» **SELECTED TEXT**
To observers looking in, the life of an engineer is a glamourous and largely misunderstood venture; undertaken by many, and attained by few. It appears as a mirage of promising wealth and success to those who “make it”. These stereotypes persist most especially with the students who desire to pursue engineering as a career.
Therefore, it is important for the students to be able to engage with individuals who have already gone through the process and entered the workplace so that they have the opportunity to learn as much as possible, thereby entering the workplace with their eyes a little wider and their expectations a little more realistic.
EWB-Wits acknowledges this need for its members to have someone from whom they can attain this knowledge and maybe even look up to. To address this issue a ‘Speed Mentoring’ event was held in the hopes of fostering an environment for its members to perhaps identify a role model/ mentor, and if nothing else, to have an opportunity to learn from the individuals present.

» **SUPPLIED MATERIAL**
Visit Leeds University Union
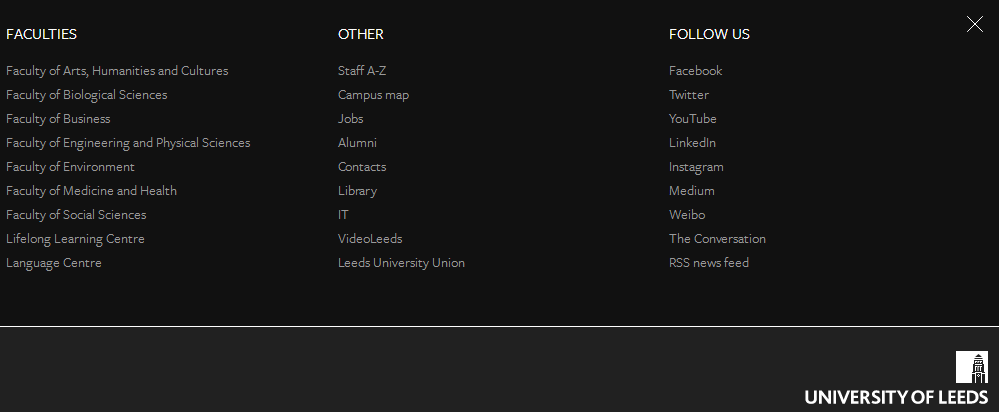 (401, 263)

» **OBJECTIVE A**
Render this sentence from the mentoring passage in Spanish: "EWB-Wits acknowledges this need for its members to have someone from whom they can attain this knowledge and maybe even look up to."
» **OBJECTIVE B**
Print everything in the mentoring passage from "EWB-Wits acknowledges this" down to "the individuals present.".
The data are not needed here.

» **RIGHT ANSWER A**
EWB-Wits reconoce esta necesidad de que sus miembros tengan a alguien de quien puedan adquirir este conocimiento y quizá incluso admirar.

» **RIGHT ANSWER B**
EWB-Wits acknowledges this need for its members to have someone from whom they can attain this knowledge and maybe even look up to. To address this issue a ‘Speed Mentoring’ event was held in the hopes of fostering an environment for its members to perhaps identify a role model/ mentor, and if nothing else, to have an opportunity to learn from the individuals present.